Mundos de Kentridge
El Museo Reina Sofía se hace a lo largo de cuatro meses (hasta el 19 de marzo de 2018) escenario de un gran teatro que no tiene comparación en el mundo del arte.
El artífice que ocupa con su obra las nueve salas de la planta tercera del edificio Sabatini es William Kentridge, un sudafricano nacido en 1955 y relativamente desconocido del gran público, creo yo que por su ramificada trayectoria; hace 18 años, cuando tuve ocasión de descubrirlo en el MACBA de Barcelona, me pareció un genial excéntrico, sin saber si era un cineasta, un director de teatro o un dibujante. Los años y los reconocimientos (el último, el Princesa de Asturias de las Artes 2017) han aclarado el misterio de su identidad, poderosa plásticamente, comprometida políticamente, deslumbradora en una belleza que turba y conmueve, sin dejar la más refinada exigencia formal. Un artista diverso y completo cuya técnica iguala a su inspiración.
Aunque el museo señala que la muestra se centra en su producción para los escenarios, el visitante se encuentra con mucho más. Los esbozos preparatorios de sus montajes de ópera, los vídeos respectivos, los deliciosos diseños de vestuario, son en efecto mementos teatrales de alguien que ahora se disputan los principales coliseos de Europa y América.

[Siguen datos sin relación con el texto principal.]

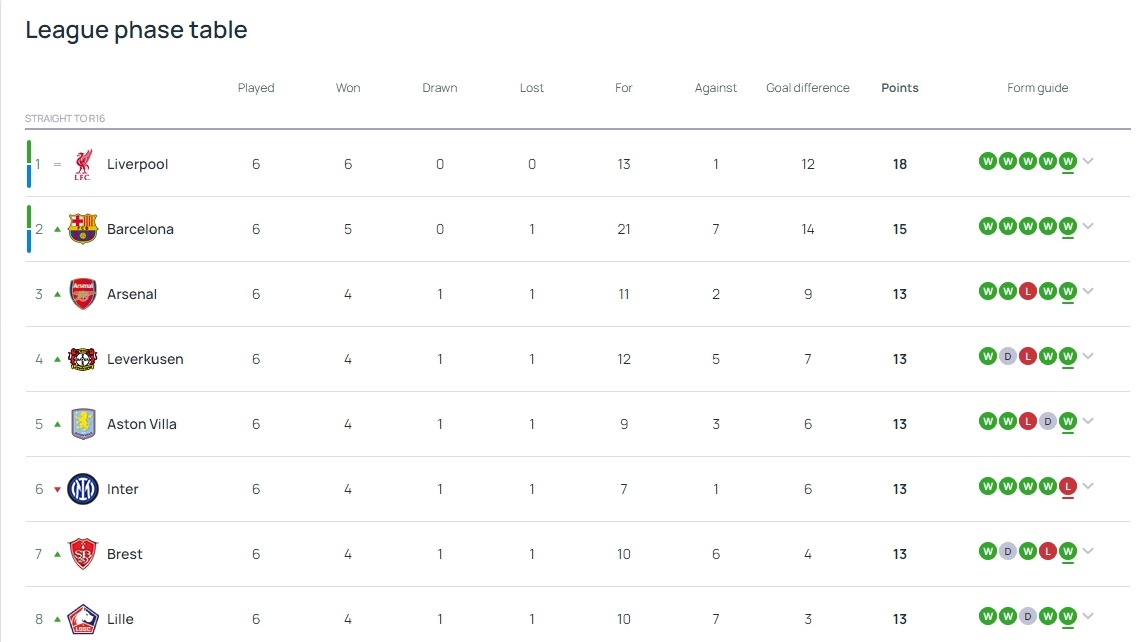Expand Arsenal's form guide details
The width and height of the screenshot is (1137, 642).
pos(1088,291)
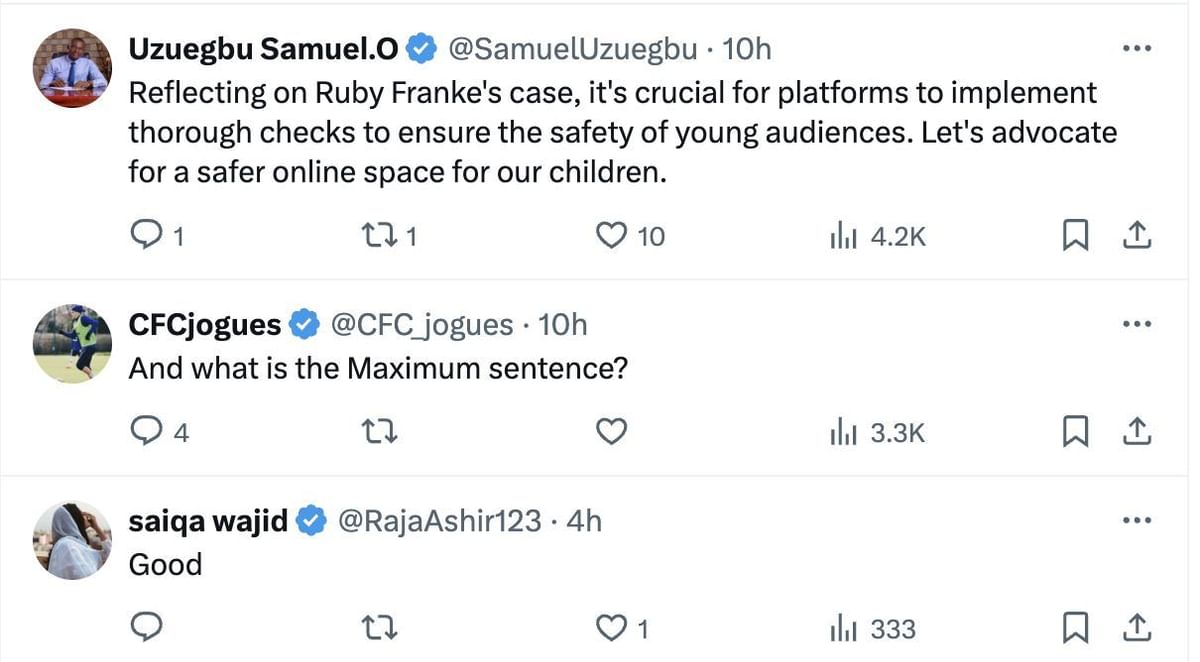Viewport: 1200px width, 662px height.
Task: Share saiqa wajid's tweet
Action: click(1136, 628)
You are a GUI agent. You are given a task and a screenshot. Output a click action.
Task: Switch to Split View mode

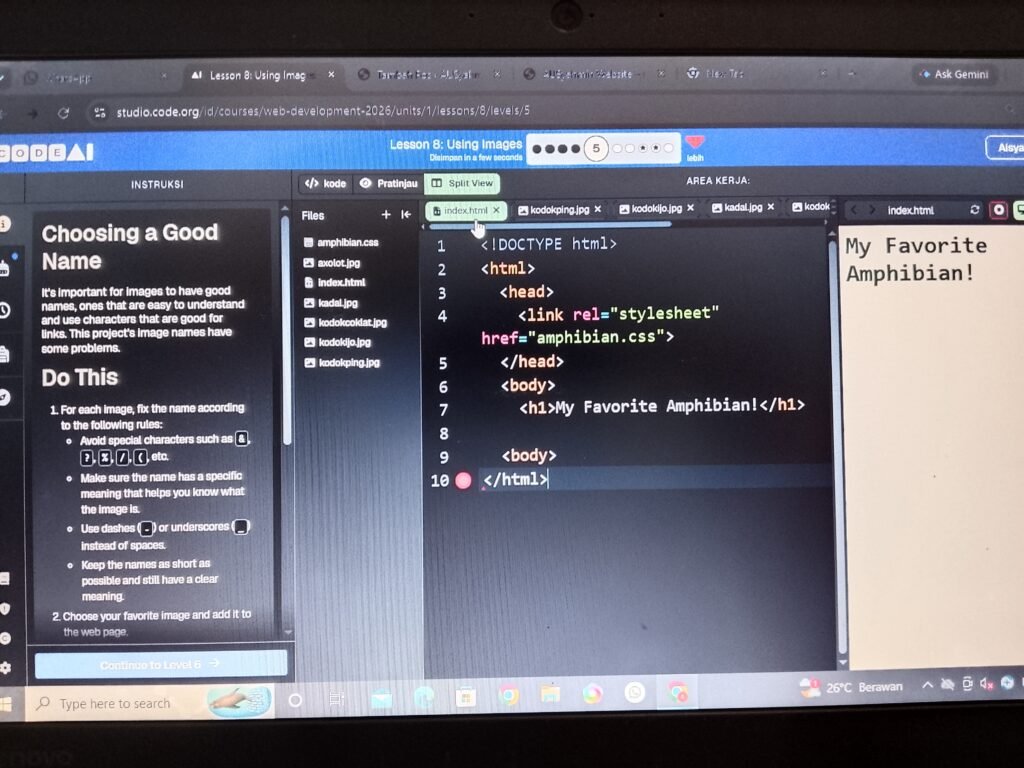[x=462, y=184]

Pero si tenemos la curiosidad y el tiempo suficiente (es muy recomendable ver las proyecciones, algunas largas y otras breves y magistrales como la de su Ubu de 1997), lo que se despliega ante nuestros sentidos es un universo singular poblado de antihéroes puestos al día, el Padre Ubu de Alfred Jarry, el Ulises de Monteverdi, el Wozzeck de Büchner y de Berg, y una antiheroína de resonancia, la Lulú de Wedekind reinterpretada por la música de Berg y revivida de forma inolvidable, pese a haber surgido accidentalmente, en el montaje que Kentridge estrenó en 2016 en la Metropolitan Opera; solo por ver los infinitos recovecos de la maqueta escénica de esa Lulú vale la pena el desplazamiento para disfrutarla en su riqueza, en su asombrosa invención de color y significados.

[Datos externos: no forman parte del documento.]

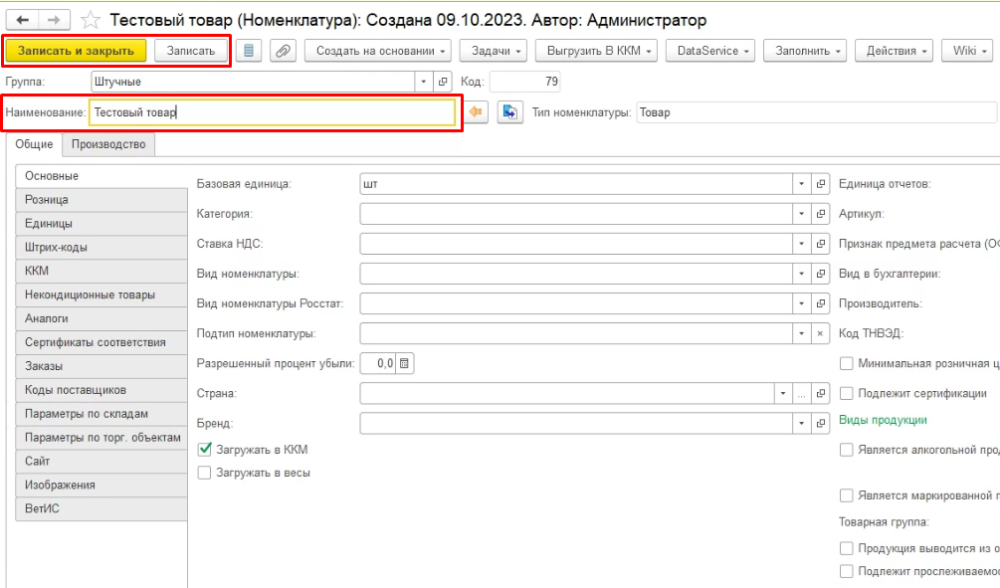
Task: Open calculator for Разрешенный процент убыли
Action: point(405,364)
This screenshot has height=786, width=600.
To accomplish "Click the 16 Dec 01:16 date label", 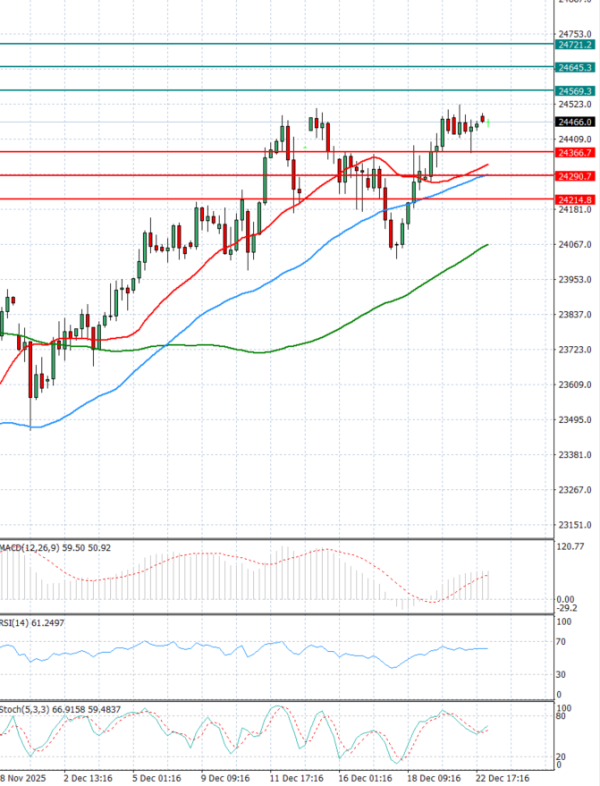I will [362, 776].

El teatro y el cine de animación son sus territorios preferidos, pero Kentridge tuvo también formación en la escuela de Bellas Artes de Johannesburgo, y eso se advierte en las paredes del Reina Sofía, donde, más allá de los elementos corpóreos, las pantallas y los monitores que nos guían por la obra fílmica y escénica del autor, destellan sus cuadros: la serie de carboncillos Paisajes coloniales, tan aguda de concepto como de realización, los dibujos a tinta india sobre papeles impresos, o la que quizá sea la obra maestra seminal del mundo pintado de Kentridge, las ocho piezas grabadas del Ubu cuenta la verdad, impresionante antesala a la estancia donde se halla el material visual y los trazos a mano hechos in situ por el artista.
El final de la exposición tiene un apogeo fílmico que no conviene desvelar y un regalo sofisticado y hechizante: el desfile, encapsulados en dos vitrinas, de la galería de personajes que vistieron al elenco de La nariz de Shostakovich, otro de los renombrados montajes de William Kentridge.